Besides, most of the 48V battery packs in the market now are 16S solution. The actual nominal voltage is 51.2V and the voltage range is 40.0V to 58.4V. While some brands are doing 15S solution, the actual nominal voltage is 48V and the operating voltage is 37.5V-54.8V.
Although now most of the devices and appliances are compatible with a wide range of voltage. However, in some specific applications, the battery voltage is still crucial to whether it can be adapted to the involved devices.
#Max Charging Current
Previously, lead-acid batteries need 8-10 hours or a whole night to charge to full. If changed to lithium batteries, usually 2 hours to charge to over 95%.
The recommended charging current is below 0.5C, and it is not recommended to charge at a too high current. High charging current will cause the battery’s internal overheat, even though the BMS has temperature protection.
If the max charging current of the battery is very low, charging speed is too slow, it is not recommended.
#Max Discharging Current
The max discharging current of most energy storage LiFePO4 batteries is 1C.
Unlike lead-acid batteries, the BMS will cut the circuit if the current is over the limit due to the BMS overload protection. The disconnection of the circuit will cause inconvenience to the user.
For example, in a home solar system. If the inverter’s max power is 5kW, then a 51.2V100Ah battery is enough and will not cause a break.
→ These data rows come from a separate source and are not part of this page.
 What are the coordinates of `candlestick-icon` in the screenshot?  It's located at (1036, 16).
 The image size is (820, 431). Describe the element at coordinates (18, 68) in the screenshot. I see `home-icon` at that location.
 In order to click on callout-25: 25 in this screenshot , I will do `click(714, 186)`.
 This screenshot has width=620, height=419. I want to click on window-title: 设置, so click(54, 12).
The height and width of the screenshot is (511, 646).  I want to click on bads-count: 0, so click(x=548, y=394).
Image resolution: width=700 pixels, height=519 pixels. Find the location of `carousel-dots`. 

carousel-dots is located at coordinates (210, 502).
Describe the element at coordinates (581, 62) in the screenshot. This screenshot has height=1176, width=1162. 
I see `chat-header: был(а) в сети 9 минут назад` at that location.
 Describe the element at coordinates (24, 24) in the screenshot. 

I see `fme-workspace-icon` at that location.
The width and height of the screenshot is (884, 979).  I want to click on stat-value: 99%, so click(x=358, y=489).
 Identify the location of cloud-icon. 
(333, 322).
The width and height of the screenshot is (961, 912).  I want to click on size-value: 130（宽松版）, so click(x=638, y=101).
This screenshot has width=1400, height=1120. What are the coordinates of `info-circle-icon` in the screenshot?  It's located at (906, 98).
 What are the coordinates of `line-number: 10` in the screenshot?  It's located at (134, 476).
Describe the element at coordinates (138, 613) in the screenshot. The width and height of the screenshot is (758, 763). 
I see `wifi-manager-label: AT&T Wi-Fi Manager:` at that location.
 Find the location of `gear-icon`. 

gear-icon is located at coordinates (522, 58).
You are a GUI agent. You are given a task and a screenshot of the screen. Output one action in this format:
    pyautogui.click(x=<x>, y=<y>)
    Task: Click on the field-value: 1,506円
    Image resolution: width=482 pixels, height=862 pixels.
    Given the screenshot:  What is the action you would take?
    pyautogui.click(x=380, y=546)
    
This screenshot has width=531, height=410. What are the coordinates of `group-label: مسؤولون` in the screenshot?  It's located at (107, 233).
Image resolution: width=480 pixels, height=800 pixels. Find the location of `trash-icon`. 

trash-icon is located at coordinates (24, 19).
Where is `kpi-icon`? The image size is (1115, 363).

If it is a 48V100Ah battery when it reaches the peak power of 5kW, the current is 105A, which is over 1C, it may trigger the current protection of the BMS and cause the battery circuit to be cut off.
Then all the lights will go out, all the appliances, including the refrigerator, the air conditioner will stop working. It is really a very bad experience.
So the battery max power must be more than the inverter max power.
Please note, it’s the maximum power, not the rated power. There are quite a few appliances that have a peak power that is much higher than the rated power.
At present, LiFePO4 batttery cell ‘s cycle life is 3500 times and after that, battery still maintain 80% capacity. The most recommended working range of SOC is 10% to 90%. Please don’t drain the battery.